林顺、林颂行至二门,却见一个一袭红衣、生的雪团儿一般的少年正哭哭啼啼的走进来,旁边的金钏儿瞧见了,赶忙迎上去心疼问道:“宝二爷,这是怎么了?谁在学里欺负你了?”
那少年仿佛浑然不觉,只疾步往里走。
金钏儿无法,只得拉住茗烟细问:“这到底是怎么了?可不急死人!”
那茗烟一脸急色的望着宝二爷的背影,没好气的回道:“还不是学里有个叫金荣,嘴里不干不净,不仅害的秦小相公被人砸了好大一个窟窿,当场见了血!还害的我们二爷受了一肚子气!”
“这金荣是哪房的亲戚?怎么这样不谙规矩?连宝二爷都敢欺负,赶明儿还不翻了天去!”金钏儿怒气冲冲的说着。

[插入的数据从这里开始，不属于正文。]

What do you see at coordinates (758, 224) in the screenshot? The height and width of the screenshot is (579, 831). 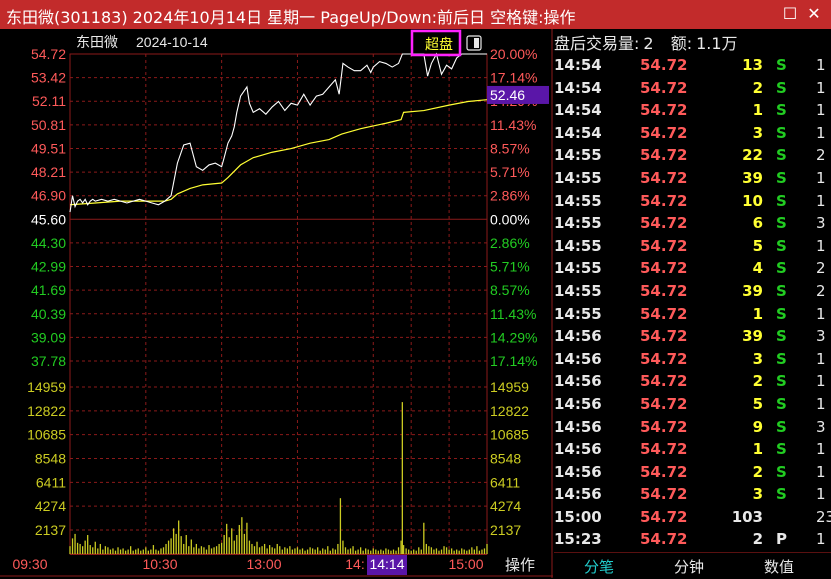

“可不就是那个最好奉承的璜大奶奶的侄儿!”茗烟不屑的说着,不一会儿,自己又焦急起来:“坏了,坏了!二爷这样哭着进去,老太太可不得心疼死,我们这些跟着的肯定少不了一顿好打!不行,我得找人去问问!”茗烟急的汗流浃背,忙不迭的转身跑了。
“哎!茗烟你等等!”金钏儿再三喊了。只是茗烟早跑的没影了。等气消些。金钏儿才反应过来,涨红了脸道:“颂大爷、顺大爷往这边请!”
好一会儿,才到了外书房,贾政早同清客们畅谈多时。
金钏儿进去回话,又说道老太太欢喜多留了林家两位大爷吃杯水酒,故此过来的晚些。
贾政见进来作揖请安的两位少年,进退有度,谈吐温文,举止端方,心内很是欢喜。点点头,即开始考校功课,随着问题的深入,心内亦发满意。

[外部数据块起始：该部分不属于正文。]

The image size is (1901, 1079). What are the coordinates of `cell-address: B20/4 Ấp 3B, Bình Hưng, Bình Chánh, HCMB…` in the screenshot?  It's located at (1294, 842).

“老祖宗!”宝玉将那腔委屈酝酿了一路,此刻见了老祖宗更是忍不住,哭的一发不可收拾,抽噎的说不出整话来,“嗝……学里……鲸卿……叫人打了!”
“宝玉!谁让人打了?可是学里有人欺负你?可有磕了碰了哪里?”老太太听得满眼焦急,见宝玉泪眼朦胧更是心疼的厉害,心头的怒火更是一波一波的往上窜。一桌的太太、奶奶并伺候的丫鬟们,更是众星捧月般簇拥着宝玉问东问西。
黛玉和薛姨太太很有些尴尬,两人对视一眼,脸上都是挂了寡淡的笑容,还是薛姨太太一咬牙,伸手招鸳鸯过来,将告退的话同鸳鸯一一说了,方悄悄的退了出去。
“初妍,得空儿将今天的事打听清楚了!”黛玉又道:“王妈妈!给颂大哥哥和顺哥儿准备的节礼并香露,记得送过去!”